Christie studied combined honours English Literature and Philosophy & Ethics at Hope, graduating with a first class degree. 

And Christie, originally from Cockermouth, Cumbria, says Hope’s commitment to ensuring tutors really get to know their students contributed to her success. 

The 21-year-old explains: “I found that the subjects really complemented each other, and I could use elements of each discipline to contribute to my written work. 

“I also found the small classes at Hope really allowed for good discussion and debate, which was particularly effective in the Philosophy & Ethics side of my course. 

“The staff and tutors were also extremely helpful and quick to respond to any questions I had - this meant that last minute research project queries were resolved swiftly.”

Christie ended up receiving a special certificate at her recent graduation, acknowledging her work in English Literature. 

She adds: “Receiving this award has really helped with my confidence surrounding my academic abilities as I start a masters course in Religion and Literature at the University of Edinburgh. 

“Studying at Hope has definitely encouraged me to further my academic career in both religious and literary subject areas, providing me with the skills to do so.”

 

Chloe Nightingale

Chloe Nightingale (English Literature and English Language, above)

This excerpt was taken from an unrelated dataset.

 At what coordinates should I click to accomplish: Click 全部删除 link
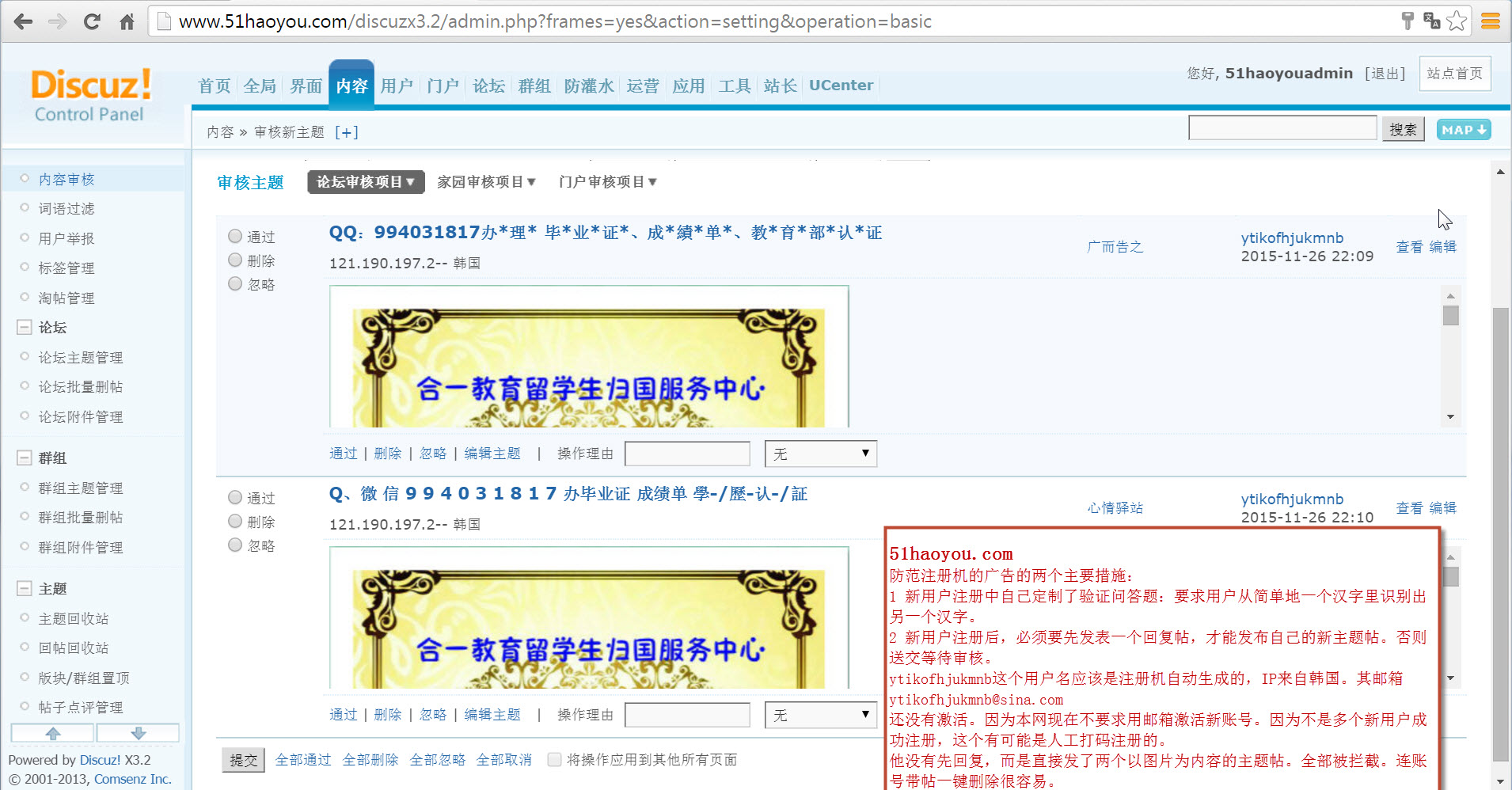(370, 760)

This talented graduate is sure to make headlines - because she’s set for an exciting career in journalism. 

Chloe 22, successfully completed a combined honours degree in English Literature and English Language. 

And having always ‘aimed high’ during her time at Hope, she is determined to carve out a career in the high pressure world of court reporting and investigative crime journalism.

Chloe, originally from Jersey in the Channel Islands, reveals: “Throughout my life, I have always aimed high and wanted to achieve to the best of my ability. 

“And being at Hope really allowed me to continue doing just that. I enjoyed every aspect of being at the University - the staff, the community, the facilities and of course my degree. 

“During my time at Hope I learnt and developed my skills in English to such a standard that I felt confident to apply for a Master’s to study Journalism. 

“Without the support of my tutors at Hope I don't think I would've achieved as much as I did and if I could do it all again, I would in a heartbeat. 

“My future plans are to finish my Masters in Journalism and eventually get into crime journalism, specifically newspaper article writing or court reporting.”

 

Ava Saidie

Ava Saidie (History, above)

Going to university is about so much more than just studying. 

Graduate Ava Saidie says she relished her time playing for Liverpool Hope University’s thriving Womens’ football team. 

Ava saidie football

(Ava pictured bottom row, second from left)

 

And if soccer isn’t your thing, worry not - because there’s scores of different teams to get involved with, including a trophy-winning Gaelic football side and a highly-popular Cheerleading squad. 

Ava, 22 years old and Liverpool, reveals: “I thoroughly enjoyed my time at Hope. My course covered a depth of topics and I believe this allowed me to fulfil my potential. 

“My tutors were fantastic, approachable and had great knowledge. 

“And outside of my course, I also joined the Women’s football team, which was brilliant. 

“The team were very friendly and welcoming, the fixtures took place at Hope and also away venues which was a great experience in getting to know the team. 

“And, overall, the campus is stunning and was sorely missed during the various lockdowns.”

Ava is now training to become a History teacher in secondary school, and says the education she got at Hope has prepared her for the future. 

She reveals: “Even in the midst of a pandemic, the History department handled it brilliantly. Tutors were always an email or Zoom away. Our lectures online were as good as they could have been, with tutors going out of their way to provide us with extra knowledge on their video recordings and also including online resources for our assignments as we could not go on campus. 

“And I am thankful for my time at Hope - which has led me down the path to becoming a teacher, allowing me to continue studying History and pass my knowledge onto others. 

“My advice to students starting Hope would be to work hard and enjoy yourself - Liverpool is an unbelievable city and should be explored to the full.”